I've ripped maple lumber for gluing up as a worbench top.

2" x 3" and 1" x 3" pieces.

I don't have a jointer but do have a thickness planer and a router. Not sure how much correction of warping etc I need to address before glue up. There is warping and some twisting which seems to mostly correct when I dry clamp.

Also, from what I just read on the LJ site I'm thinking it would smart to attach cross pieces of angle iron underneath to inhibit wood movement later on.

Pointers for a beginner will be greatly appreciated.

Many thanks in advance.

Richard in Grass Valley, Ca


----------



## JayT (May 6, 2012)

If the pieces straighten out under clamping without too much force, then you are good. Glue up sections that will still run through the planer, square and flatten those and then glue them together for the final top. That will save some time and effort later.

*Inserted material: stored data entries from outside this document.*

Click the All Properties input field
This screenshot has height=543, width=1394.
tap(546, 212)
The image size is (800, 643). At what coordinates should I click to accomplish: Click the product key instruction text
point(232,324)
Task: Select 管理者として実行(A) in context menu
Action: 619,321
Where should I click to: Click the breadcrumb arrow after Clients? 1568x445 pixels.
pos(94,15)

Not sure what you read, but you are not going to inhibit seasonal wood movement, it needs allowed for it in the construction. Trying to stop wood movement inevitably leads to splitting and separation. The only times I've seen angle iron used, it was on tables to help keep the top flat and holes were slotted to allow for seasonal expansion and contraction. A 3in thick laminated top isn't going to cup or bow like a thin table top can.


----------



## Randy_ATX (Sep 18, 2011)

Leave the lumber alone for close to a week after the ripping to acclimate. After that I would take as much warping and twist out with a planner sled since you dont have a jointer. Just google how to make one. This is assuming the maple was properly dried before you started ripping. Good luck.


----------



## waho6o9 (May 6, 2011)

Cauls help during the glue up to keep panels and tops flat.

http://www.mikes-woodwork.com/Cauls.htm










And Welcome to Lumber Jocks, have fun and stay a spell


----------



## TheFridge (May 1, 2014)

Like jayt said. You can inhibit flex but not expansion/contraction.


----------



## jonah (May 15, 2009)

The amount of force wood can exert in expansion and contraction is truly amazing. If you try to retard it with metal bracing, the wood will expand in the other direction and/or crack and split.

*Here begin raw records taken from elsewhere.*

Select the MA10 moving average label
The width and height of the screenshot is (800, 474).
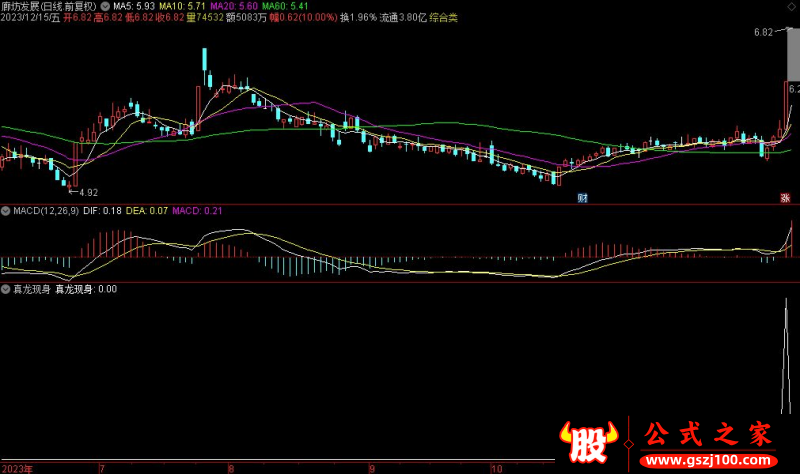181,6
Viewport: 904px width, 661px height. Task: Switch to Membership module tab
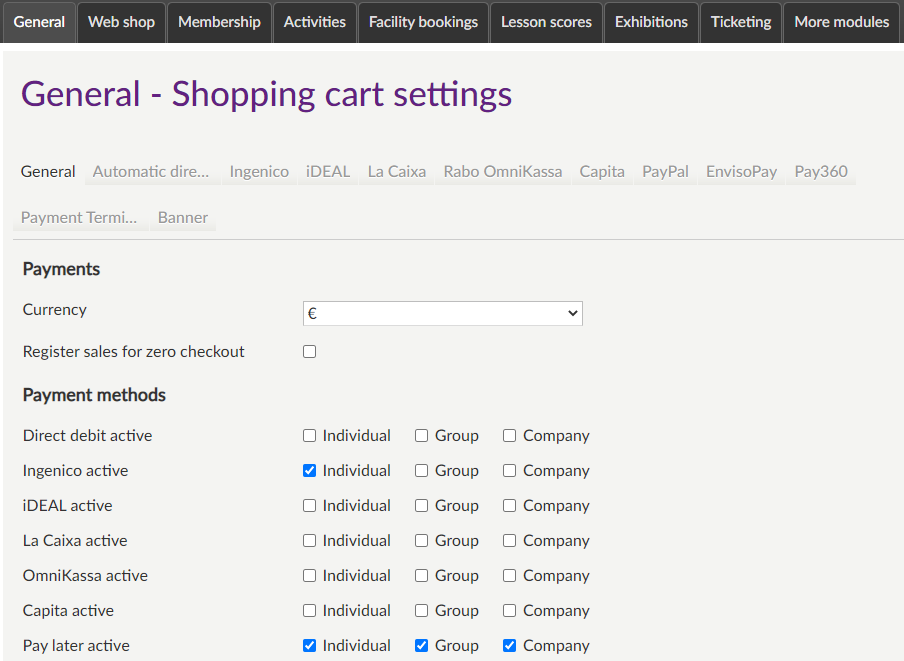tap(219, 22)
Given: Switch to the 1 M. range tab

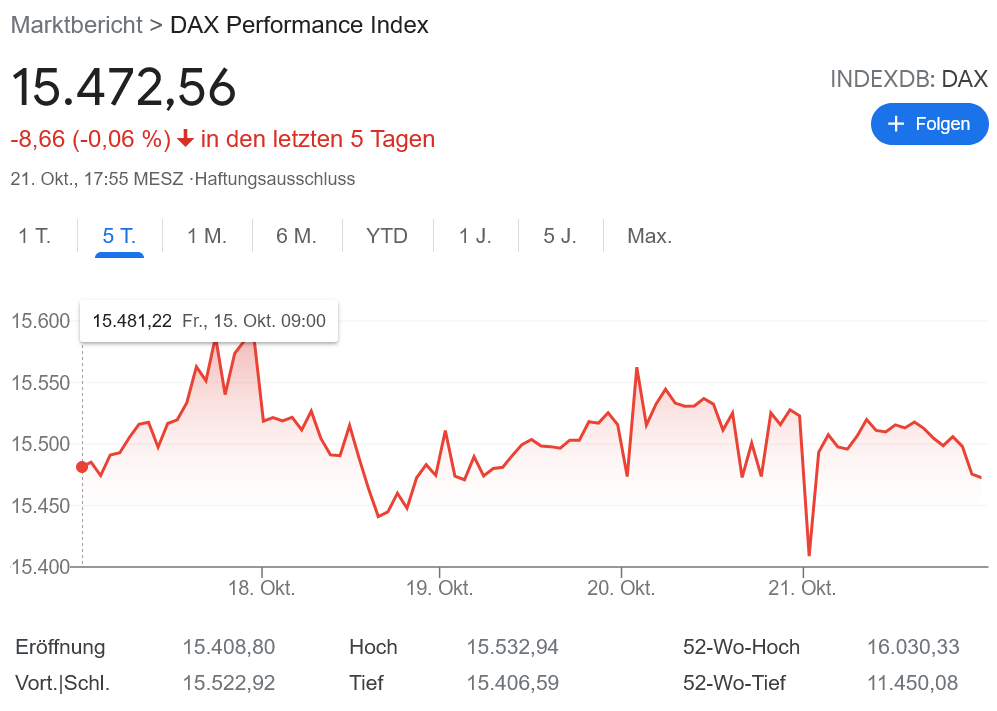Looking at the screenshot, I should 207,237.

You don't necessarily need to start with a completely flat bench, but you need a way to flatten it after assembly if you can't get it flat-ish to start with. That could be a hand plane (relatively easy though time consuming), a belt sander (ditto), or a wide belt sander (expensive, but possible to take the slab to a shop to have them sand it), or some sort of router jig (difficult).

With a planer, you can use a sled to flatten sub assemblies of the bench (a foot at a time). You'd want to use a piece of MDF or particle board and some hot glue or affixed shims to get the board supported. With the flat bottom of the sled, you'd end up with a flat face on the sub assembly, which you can then turn over and flatten the other face by running it through the planer directly.


----------



## Richard3 (Jun 2, 2017)

You folks are the best!

Writ large this site serves as a model for achieving a lot of good in our family/neighborhood/ community/society/nation/world.

Big Love,

Richard Leader


----------



## wapakfred (Jul 29, 2011)

What they said: trying to stop wood movement is a bad (really bad) idea. But some more thing to think about…I did this exact thing about 3 years, the same wood and method. Mine was a little longer (80") but handling the section was a real job. In total my top weighs in the neighborhood of 200#, and there is only me in my shop to handle it. I first glued up 3 10" wide sections (70# each) and then assembled them into the top. Point being: be sure to think through how you handle this as the glue up progresses, it can get fairly heavy quickly. I used a hydraulic lift table to get mine into place on the bench legs.


----------